### Reading passage
Site Reliability Engineer

Posted 25 Days Ago
Be an Early Applicant
Pozuelo de Alarcón, Madrid, Comunidad de Madrid
Mid level
Consumer Web
The Role
The Site Reliability Engineer enhances system reliability, manages incidents, optimizes performance, implements automation, and collaborates on architectural decisions.
Summary Generated by Built In

Job Description. What is it?

Role Description (concept):

The purpose of the Site Reliability Engineer (SRE) role is to enhance and maintain the high availability and reliability of systems and applications, ensuring they effectively support business operations and contribute to a positive user experience. This role sits at the crossroads of software engineering and operations, adopting practices from both disciplines to create robust and efficient systems. Their responsibilities include:

  • Enhancing and maintaining the availability and reliability of systems and applications.

### Data rows

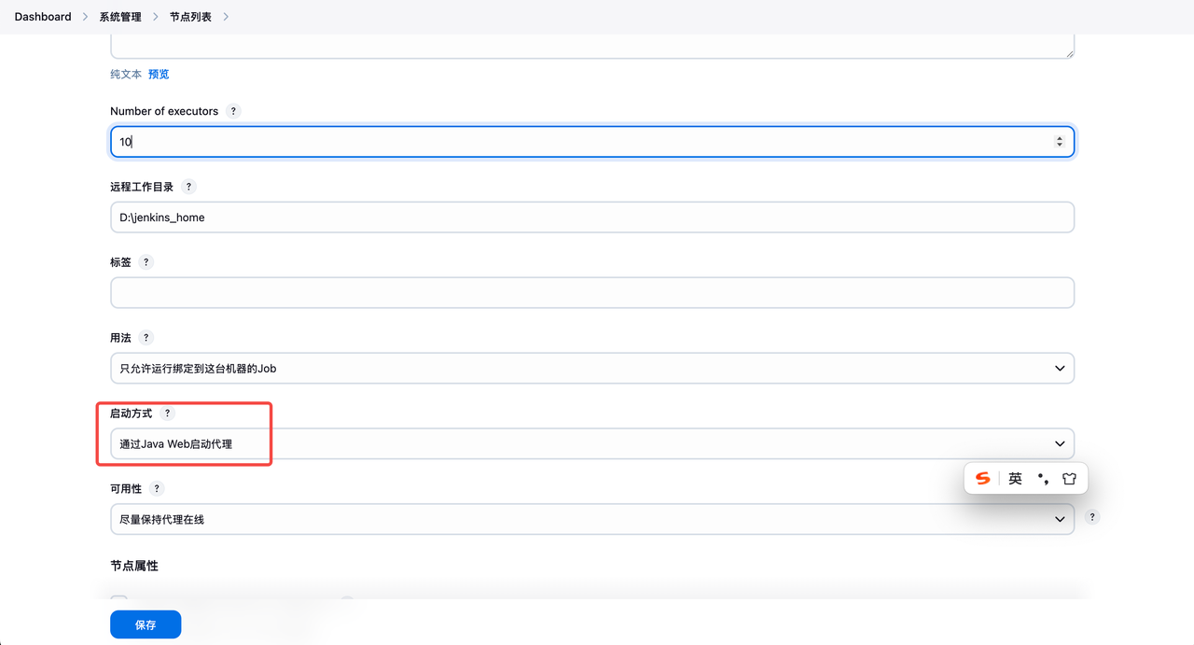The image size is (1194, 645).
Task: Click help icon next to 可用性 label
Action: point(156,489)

==

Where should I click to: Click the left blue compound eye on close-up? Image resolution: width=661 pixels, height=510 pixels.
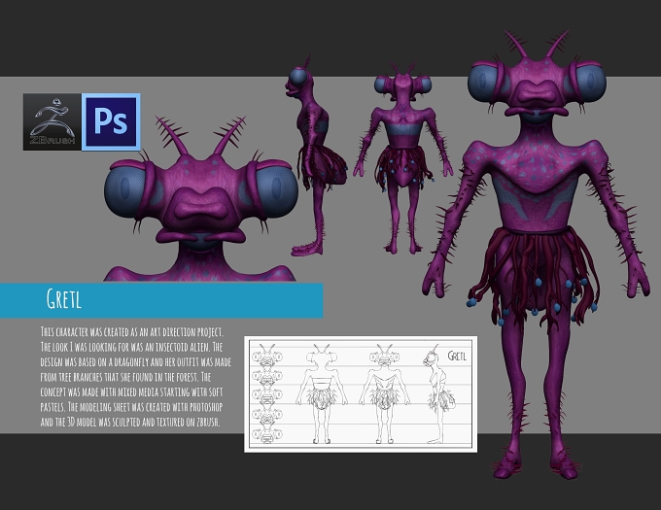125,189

### Stated task 1
The "The Role" summary in the job posting names what the Site Reliability Engineer does. List each of those duties.
### Stated task 2
Copy out the records starting at the line that contains "The image size is (1194, 645)." and ending after the line that contains "Action: point(156,489)". Leave the pictures out.

### Full response 1
- enhances system reliability
- manages incidents
- optimizes performance
- implements automation
- collaborates on architectural decisions

### Full response 2
The image size is (1194, 645).
Task: Click help icon next to 可用性 label
Action: point(156,489)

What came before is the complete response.